NRW-Koordinierung Gesamtverteidigung und Wirtschaft
Die sicherheitspolitische Lage Europas hat sich mit dem russischen Angriffskrieg auf die Ukraine und den zunehmenden globalen Machtverschiebungen grundlegend verändert. Die Bundesrepublik Deutschland muss ihre Wehrhaftigkeit stärken, ihre Bündnisverpflichtungen erfüllen und gleichzeitig auf eine zunehmend instabile internationale Ordnung reagieren. Diese sicherheitspolitische Zeitenwende hat tiefgreifende Konsequenzen für die deutsche Sicherheitsarchitektur und ihre wirtschaftliche Basis. Die Bundesregierung betont dazu in ihrer Nationalen Sicherheits- und Verteidigungsindustriestrategie vom Dezember 2024 die Notwendigkeit einer wehrhaften, resilienten und innovationsfähigen Sicherheits- und Verteidigungsindustrie (SVI), die eng in europäische und transatlantische Partnerschaften eingebettet ist.
Nationale Sicherheits- und Verteidigungsindustriestrategie: Chancen für die NRW-Wirtschaft
Diese strategische Neuausrichtung stellt auch die nordrhein-westfälische Wirtschaft vor neue Herausforderungen: Gefordert sind der Ausbau industrieller Produktionskapazitäten, die Sicherstellung von Schlüsseltechnologien, stabile Lieferketten, der Zugang zu qualifizierten Fachkräften sowie verlässliche staatliche Beschaffungs- und Finanzierungsstrukturen. Die Unternehmen werden im Rahmen der Neuorganisation der Gesamtverteidigung bei der zivil-militärischen Zusammenarbeit nicht nur bei der Bereitstellung von personellen, organisatorischen und Sachressourcen in die Pflicht genommen, ihnen werden auch durch die zusätzliche staatliche Nachfrage im Bereich von Sicherheit- und Verteidigung neue Absatzmöglichkeiten geboten.
In beiden Fällen bilden die Industrie- und Handelskammern die Schnittstelle zwischen Wirtschaft und staatlichen Akteuren, indem sie bspw. den lokalen Kontakt zur Bundeswehr pflegen, Netzwerkformate organisieren, Zuliefererbetriebe beraten und im Spannungs- und Verteidigungsfall hoheitliche Aufgaben übernehmen.

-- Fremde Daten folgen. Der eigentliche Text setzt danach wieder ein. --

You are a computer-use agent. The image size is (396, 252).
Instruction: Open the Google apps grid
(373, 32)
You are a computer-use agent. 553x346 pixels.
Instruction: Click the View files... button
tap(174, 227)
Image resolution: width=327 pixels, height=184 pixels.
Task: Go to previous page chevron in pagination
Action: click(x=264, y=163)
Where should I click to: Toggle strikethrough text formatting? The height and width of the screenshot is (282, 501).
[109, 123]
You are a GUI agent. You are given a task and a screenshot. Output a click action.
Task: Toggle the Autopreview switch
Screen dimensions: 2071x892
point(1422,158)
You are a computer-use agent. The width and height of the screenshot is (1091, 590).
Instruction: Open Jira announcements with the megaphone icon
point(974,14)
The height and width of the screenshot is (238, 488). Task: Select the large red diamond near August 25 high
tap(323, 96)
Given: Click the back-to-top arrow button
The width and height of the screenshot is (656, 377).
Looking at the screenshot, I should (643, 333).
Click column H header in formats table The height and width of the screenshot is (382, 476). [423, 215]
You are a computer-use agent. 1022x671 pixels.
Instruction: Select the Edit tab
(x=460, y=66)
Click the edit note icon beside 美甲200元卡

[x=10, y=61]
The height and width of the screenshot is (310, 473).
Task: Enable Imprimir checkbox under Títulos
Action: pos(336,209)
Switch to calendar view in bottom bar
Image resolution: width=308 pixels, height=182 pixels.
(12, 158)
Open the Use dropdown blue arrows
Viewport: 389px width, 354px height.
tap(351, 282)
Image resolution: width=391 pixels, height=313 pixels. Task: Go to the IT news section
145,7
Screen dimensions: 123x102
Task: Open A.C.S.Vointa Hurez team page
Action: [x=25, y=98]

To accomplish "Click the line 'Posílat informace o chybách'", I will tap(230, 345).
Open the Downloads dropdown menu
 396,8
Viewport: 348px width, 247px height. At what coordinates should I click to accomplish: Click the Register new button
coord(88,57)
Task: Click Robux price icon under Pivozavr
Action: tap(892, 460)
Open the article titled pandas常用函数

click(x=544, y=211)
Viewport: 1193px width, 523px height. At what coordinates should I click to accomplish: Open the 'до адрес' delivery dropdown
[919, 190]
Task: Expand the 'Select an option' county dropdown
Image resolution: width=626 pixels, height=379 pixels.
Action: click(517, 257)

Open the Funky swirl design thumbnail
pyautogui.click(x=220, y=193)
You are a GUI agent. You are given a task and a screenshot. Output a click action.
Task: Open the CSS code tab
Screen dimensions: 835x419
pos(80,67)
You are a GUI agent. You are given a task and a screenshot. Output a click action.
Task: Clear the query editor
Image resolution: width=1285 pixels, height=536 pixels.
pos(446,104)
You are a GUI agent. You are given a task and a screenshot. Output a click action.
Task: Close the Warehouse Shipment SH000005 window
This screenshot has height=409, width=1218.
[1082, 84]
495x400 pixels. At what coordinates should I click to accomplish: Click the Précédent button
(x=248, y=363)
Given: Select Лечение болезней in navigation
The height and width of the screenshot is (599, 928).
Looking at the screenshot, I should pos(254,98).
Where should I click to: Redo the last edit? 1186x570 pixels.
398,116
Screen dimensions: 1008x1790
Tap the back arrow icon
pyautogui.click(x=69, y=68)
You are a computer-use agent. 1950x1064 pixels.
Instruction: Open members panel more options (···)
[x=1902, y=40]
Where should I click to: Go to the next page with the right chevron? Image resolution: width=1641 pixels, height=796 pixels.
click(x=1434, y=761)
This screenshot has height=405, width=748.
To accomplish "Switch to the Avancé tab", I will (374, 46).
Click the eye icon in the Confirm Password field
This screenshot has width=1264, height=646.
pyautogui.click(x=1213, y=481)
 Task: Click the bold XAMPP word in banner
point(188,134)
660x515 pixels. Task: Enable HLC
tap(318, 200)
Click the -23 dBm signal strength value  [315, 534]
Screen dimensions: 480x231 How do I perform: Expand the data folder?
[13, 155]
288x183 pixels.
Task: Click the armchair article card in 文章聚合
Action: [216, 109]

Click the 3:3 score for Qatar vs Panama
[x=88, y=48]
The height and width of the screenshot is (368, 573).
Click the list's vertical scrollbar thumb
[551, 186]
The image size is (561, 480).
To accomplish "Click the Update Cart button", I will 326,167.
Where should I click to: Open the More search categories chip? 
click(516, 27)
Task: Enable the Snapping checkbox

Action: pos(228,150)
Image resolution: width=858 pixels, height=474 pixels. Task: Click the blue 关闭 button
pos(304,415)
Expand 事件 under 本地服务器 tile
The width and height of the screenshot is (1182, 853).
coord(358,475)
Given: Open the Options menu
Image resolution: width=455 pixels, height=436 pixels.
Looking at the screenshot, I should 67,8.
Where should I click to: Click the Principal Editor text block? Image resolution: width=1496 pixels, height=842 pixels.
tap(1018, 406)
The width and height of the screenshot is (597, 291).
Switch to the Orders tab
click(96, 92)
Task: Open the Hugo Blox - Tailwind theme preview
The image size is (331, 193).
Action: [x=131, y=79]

In beiden Fällen bilden die Industrie- und Handelskammern die Schnittstelle zwischen Wirtschaft und staatlichen Akteuren, indem sie bspw. den lokalen Kontakt zur Bundeswehr pflegen, Netzwerkformate organisieren, Zuliefererbetriebe beraten und im Spannungs- und Verteidigungsfall hoheitliche Aufgaben übernehmen.
IHK NRW vernetzt Wirtschaft und Verteidigung
IHK NRW setzt sich für passende Rahmenbedingungen ein, die auf Landesebene die strategische Neuausrichtung im Bereich von Sicherheit- und Verteidigung effizient nachvollziehen, Unternehmen bei der Organisation der Gesamtverteidigung Planungssicherheit gewährleisten und neue wirtschaftliche Chancen ermöglichen. Ziel sollte es sein, Rahmenbedingungen zu schaffen, die Innovationskraft und Investitionen stärken – im Sinne einer leistungsfähigen und verantwortungsbewussten Wirtschaft als Pfeiler der nationalen Sicherheits- und Verteidigungsvorsorge. Hierfür ist IHK NRW mit dem Aufbau des neuen Themenfelds „Wirtschaft und Verteidigung“ betraut worden.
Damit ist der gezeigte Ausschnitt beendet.